Trump’s nominees to top law enforcement posts have not offered much detail about how they will address antisemitism, but Pam Bondi, the former Florida attorney general whom Trump nominated to serve as his attorney general, has also expressed support for deporting foreign students who support Hamas. “Frankly they need to be taken out of our country or the FBI needs to be interviewing them right away,” she said in Oct. 2023.

Kash Patel, Trump’s pick for FBI chief, will have a major role to play in addressing antisemitism, even though it is not a topic with which he has much experience. A Trump loyalist, Patel has spoken about seeking to rid the FBI of Trump’s enemies. He also served as senior director of counterterrorism at the National Security Council in Trump’s first term, experience that could prime him to focus on terror-related forms of antisemitism if he chooses to focus on the issue.

“At a time when Hamas-connected and other foreign networks are fomenting a dangerous rise in antisemitism, [Patel] would be an outstanding complement to Pam Bondi as attorney general in busting networks tied to terrorist organizations or their state sponsors,” said Goldberg.
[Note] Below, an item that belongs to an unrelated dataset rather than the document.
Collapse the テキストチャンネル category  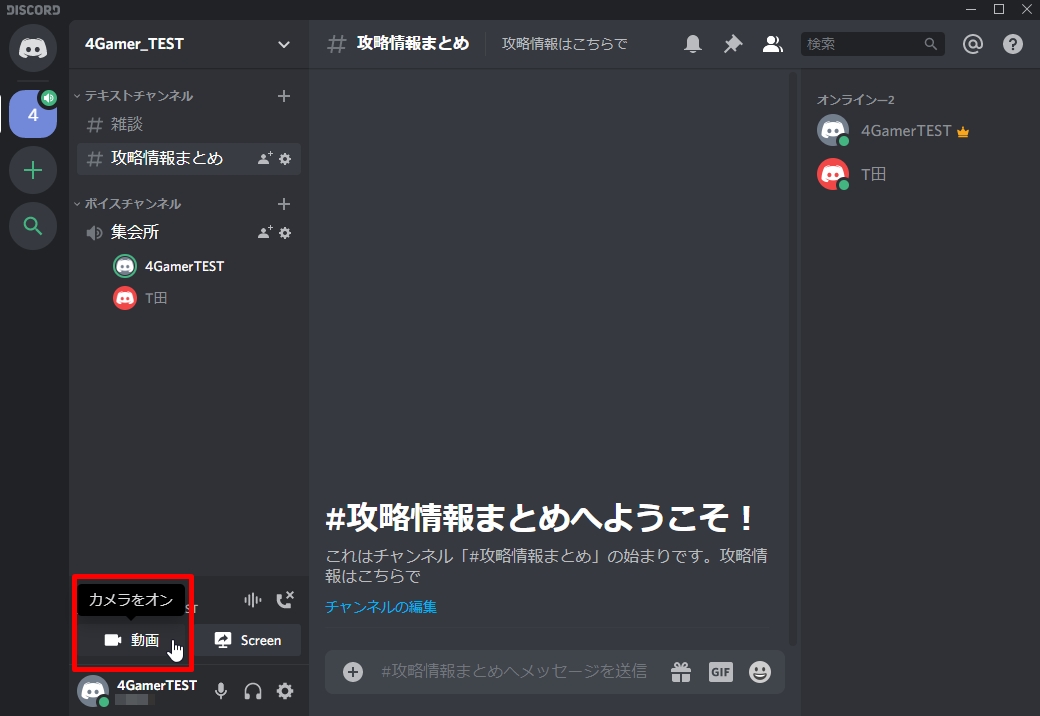coord(138,96)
The suggested policy rests on a section of the federal Immigration and Nationality Act that allows the U.S. to deny admission to any visa applicant who “endorses or espouses terrorist activity.” What, exactly, counts as endorsing terrorist activity is not stated explicitly.   
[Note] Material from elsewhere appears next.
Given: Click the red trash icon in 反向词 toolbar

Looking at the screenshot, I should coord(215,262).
Whether deporting students for expressing verbal support for terrorist groups would violate free-speech rights remains an open question, and some First Amendment advocates have made clear that they would object to such a policy and challenge any deportations. 

Some liberal Jewish leaders have raised concerns about the policy. “It’s possible to directly confront and address antisemitism without abandoning the fundamental democratic values that have allowed Jews, and so many others, to thrive here,” Jewish Council for Public Affairs CEO Amy Spitalnick told JI, noting that everyone has “basic due process rights.”

The Nexus Leadership Project, an organization promoting a more progressive definition of antisemitism, also took issue with deporting foreign students. “While the rapid rise in campus antisemitism demands serious action by the incoming administration and Congress, threatening to deport students based on their political views about Israel and Palestine would be a dangerous overreach that undermines both academic freedom and America’s democratic values,” said Kevin Rachlin, Nexus’ Washington director. 

Spokespeople for the Anti-Defamation League and Jewish Federations of North America declined to comment when asked if they would support efforts to deport pro-Hamas and pro-Hezbollah students.

The policy’s proponents say just a handful of those deportations, even if they are challenged in court, would send a warning shot to foreign students.

“You don’t have to deport every foreign student that ever lifted a sign that said ‘Free Palestine.’ But as soon as you start deporting people legitimately under revoking their student status, I think a lot of people will get the message that this is not a free lunch,” said James Carafano, senior counselor to the president at the Heritage Foundation. 

Carafano is one of the leaders of Project Esther, a group created by the Heritage Foundation to generate conservative proposals to combat antisemitism. Moon, who is also part of the group, said the project’s leaders are angling for roles working on antisemitism within the Trump White House, particularly if Trump — like outgoing President Joe Biden — creates a task force focused on countering antisemitism. 

According to a report released by Project Esther in October, its members view countering so-called “Hamas-support networks” in the U.S. as the key to dismantling American antisemitism. The report reflects a worldview in which antisemitism is the exclusive domain of far-left activists and the global Islamist movement, and failed to address antisemitism that is not directly related to Israel, such as the 2018 Tree of Life synagogue shooting in Pittsburgh, which was committed by white nationalist.